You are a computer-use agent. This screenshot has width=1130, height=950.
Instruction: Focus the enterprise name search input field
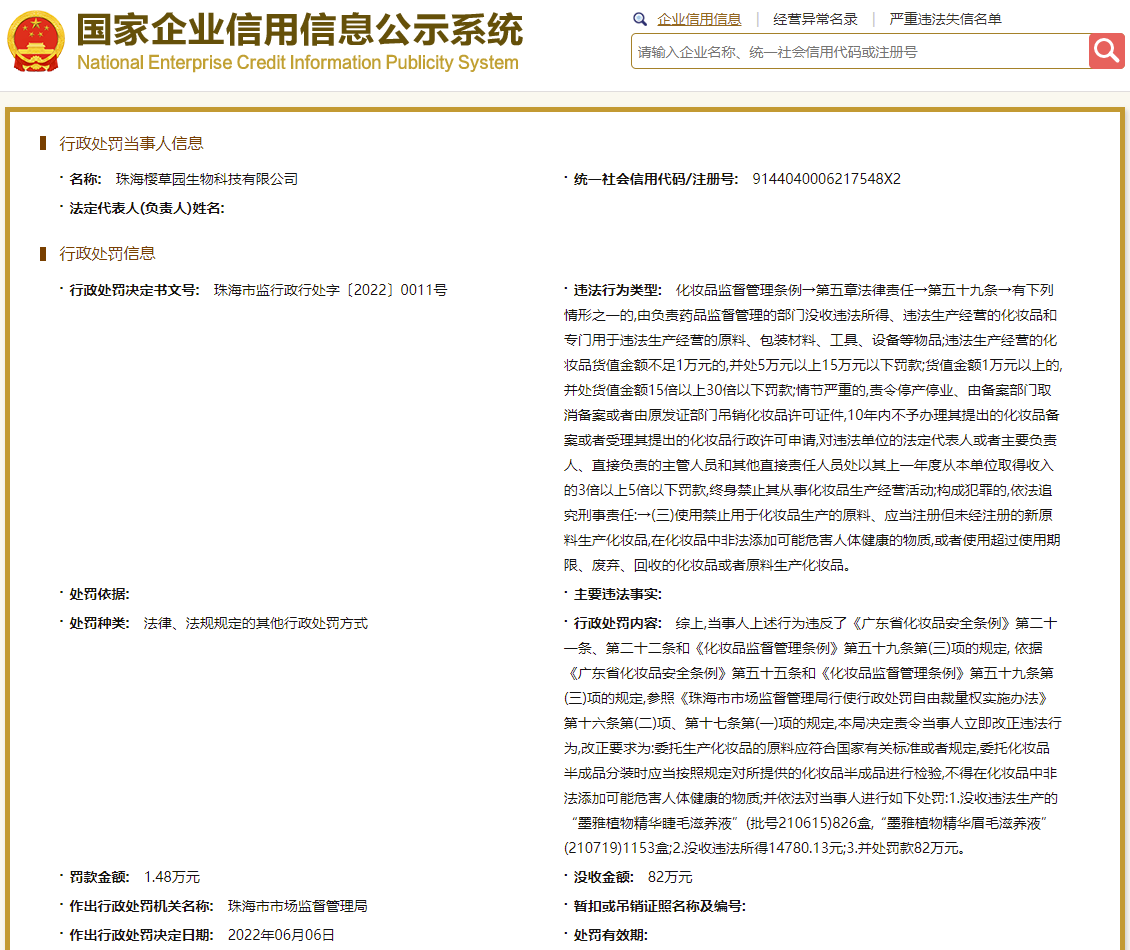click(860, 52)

###

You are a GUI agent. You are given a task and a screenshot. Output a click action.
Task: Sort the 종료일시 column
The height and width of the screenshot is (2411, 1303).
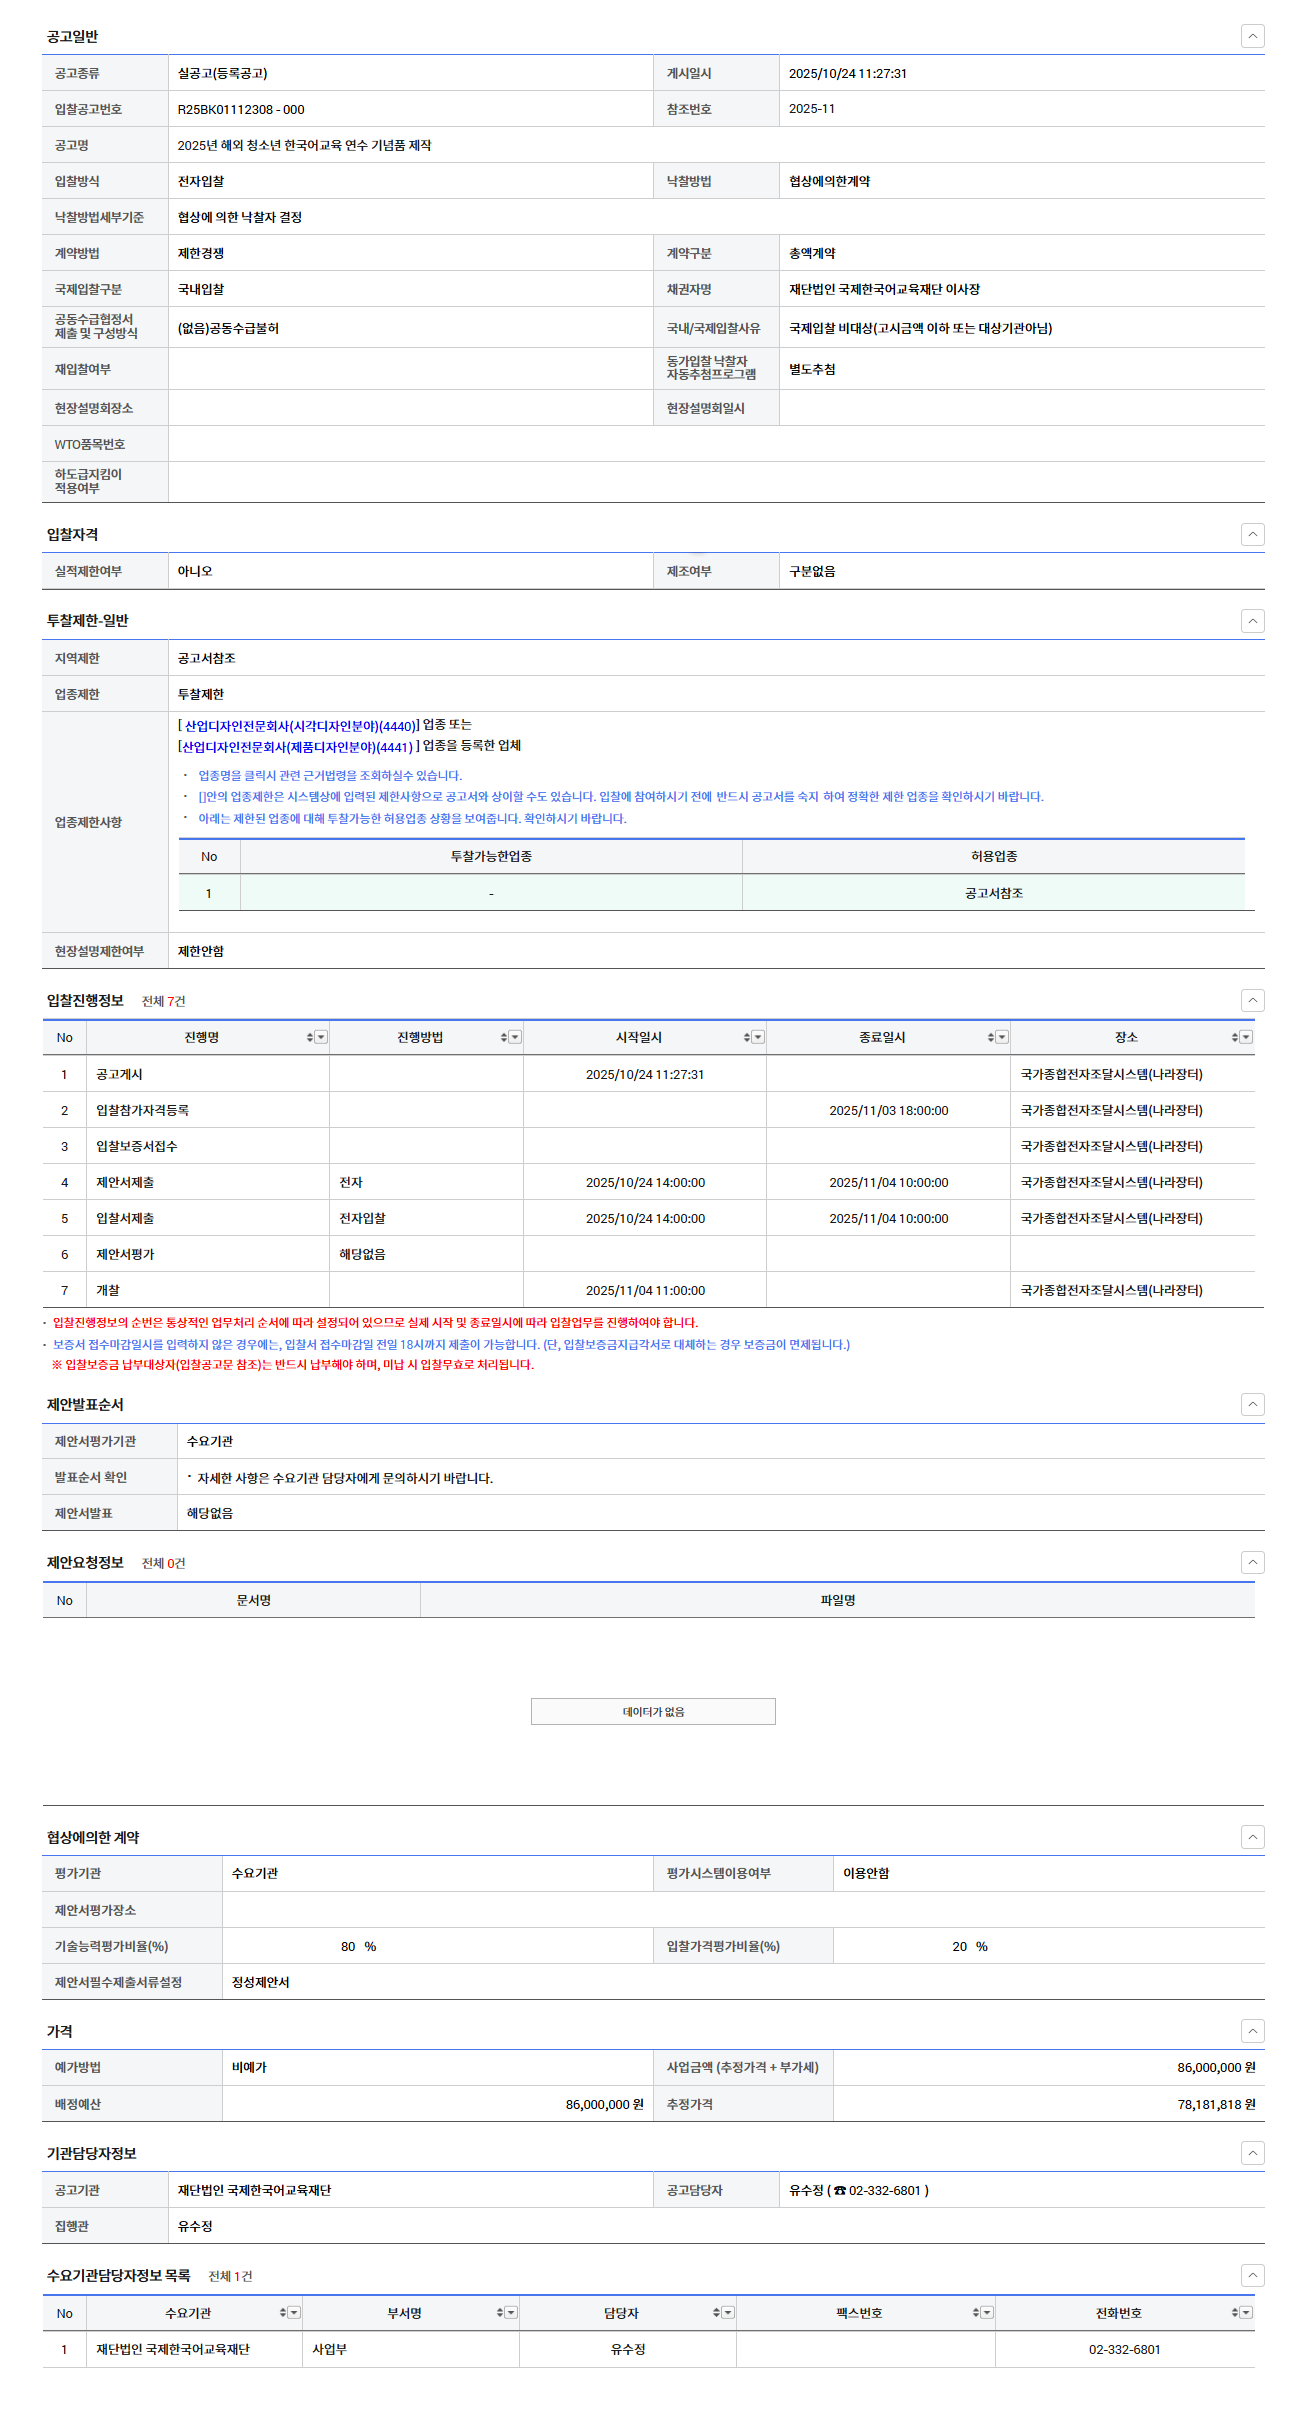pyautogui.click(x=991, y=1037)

###

TASK DETAILS
Which lines in the records above contain the word "agent"? Return each of them.

ANSWER BELOW
You are a computer-use agent. This screenshot has width=1130, height=950.
You are a GUI agent. You are given a task and a screenshot. Output a click action.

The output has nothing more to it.